Lemon has continued to astonish me with his  interest in food. Whereas a week ago, he had a bit of a cold and was not really interested in eating, this week he has been feeling good and is continuing to push at his boundaries (in all respects, really, but we'll keep it positive and just focus on food). With no real prompting or pushing, this week he ate cornbread with butter, tomato soup, and a thin mint cookie, among other things. Perhaps most surprising was tonight at dinner, when I presented him with a plate of fairly safe choices (macaroni and cheese, salami, broccoli). He looked at his own plate, then looked at mine, and asked me for a cube of tofu from my stir-fry. I was skeptical but far be it from me to say no. He went on to eat 5 cubes.

He then remarked that the tofu was so delicious that I should make it every night, and that I should make a special point of making it for Valentine's Day. When I asked him why, he said that he wanted to give it to our neighbors as a Valentine's Day present. I pointed out that gifts are usually somewhat more durable and less coated in sauce--a nice box of chocolates, say, or some flowers. He looked at me as though I were totally naive to the ways of the world, and said, "No, not plain tofu, Ma. IN A BAG."  Of course.

I guess in summary I would say that I am so glad that we toughed it out at food school. I was very near pulling the plug on the whole thing a couple of months ago. Lemon was sick constantly, and it didn't seem to be helping at all. The only thing that kept me in it was the realization that once he starts kindergarten (which runs 8:30-3:30 here in Madison), we would not be able to do it anymore, so this year was our only shot. And that constraint kept me from making what would have been, in retrospect, a big mistake. Although, if we had quit, we would never have known that it _could_ have helped him, and the decision to quit would have seemed totally justified.

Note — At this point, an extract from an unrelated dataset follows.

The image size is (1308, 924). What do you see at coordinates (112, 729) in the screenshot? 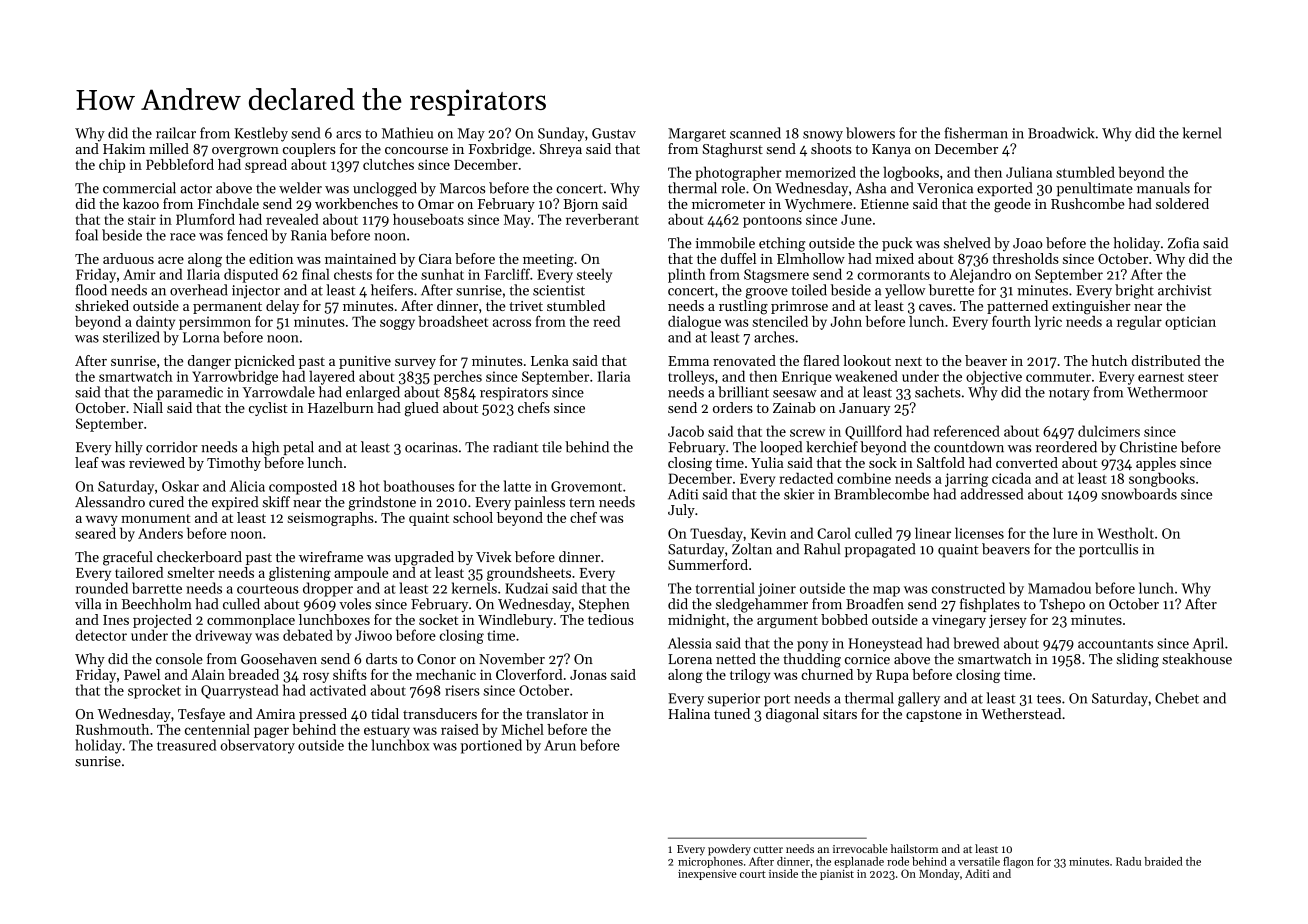
I see `Rushmouth` at bounding box center [112, 729].
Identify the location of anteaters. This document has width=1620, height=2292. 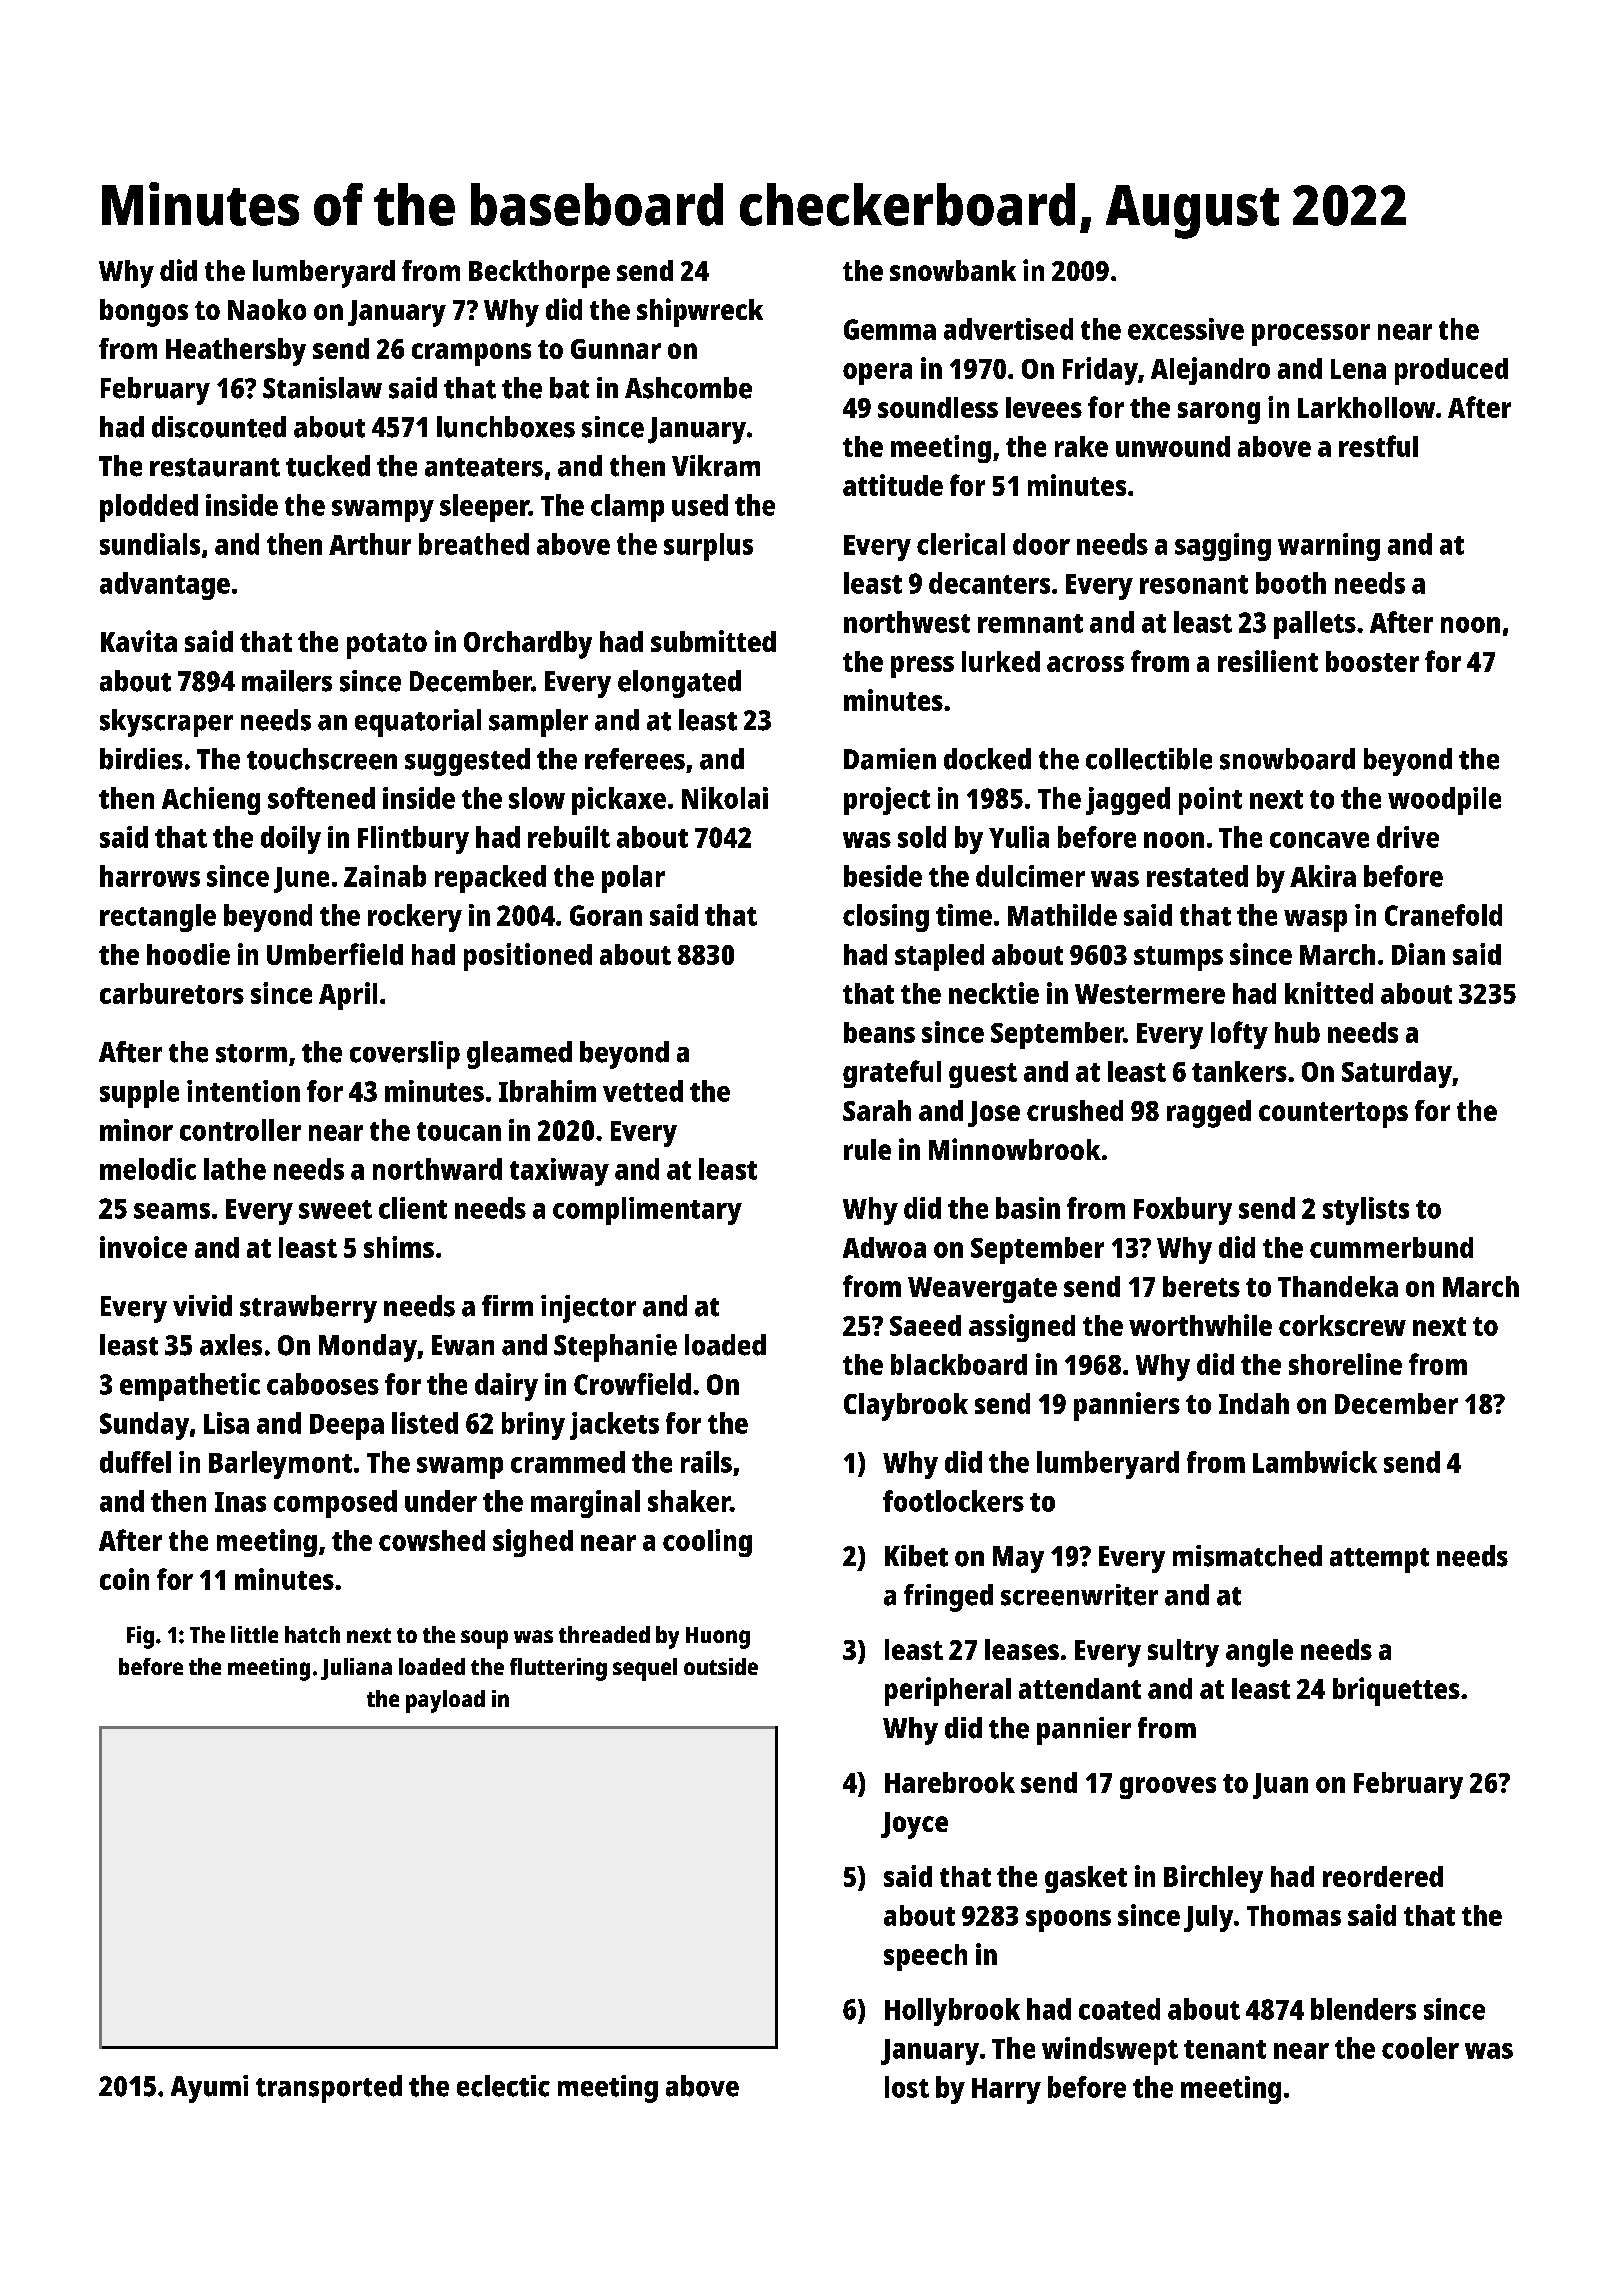
(484, 467).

This theme is something that I feel like we come up against all the time in CF. We are trying something, and it doesn't seem to be working, or at least not working very well, and then we need to decide whether to keep trying it, or to stop and try something else, or to keep doing the thing that doesn't seem to be doing anything, just in case it is doing something, but then adding something else on top. It is a maddening way to try and make decisions, especially decisions with long-term implications for your kid's health. It's so rare to try something and get an immediate and clear read-out that it worked. I think that's happened to us twice, once with Cayston and once with ursodiol. Everything else has been much murkier.

CF advocacy day is a week from tomorrow, and planning seems to have kicked into high gear. I have a webinar to attend on Friday, and then next Monday night, an in-person training with the other volunteers. I'm really looking forward to it. After spending probably too much time these last weeks reading about the activities of our elected representatives on the internet, I'm so curious to meet a few of them in the flesh!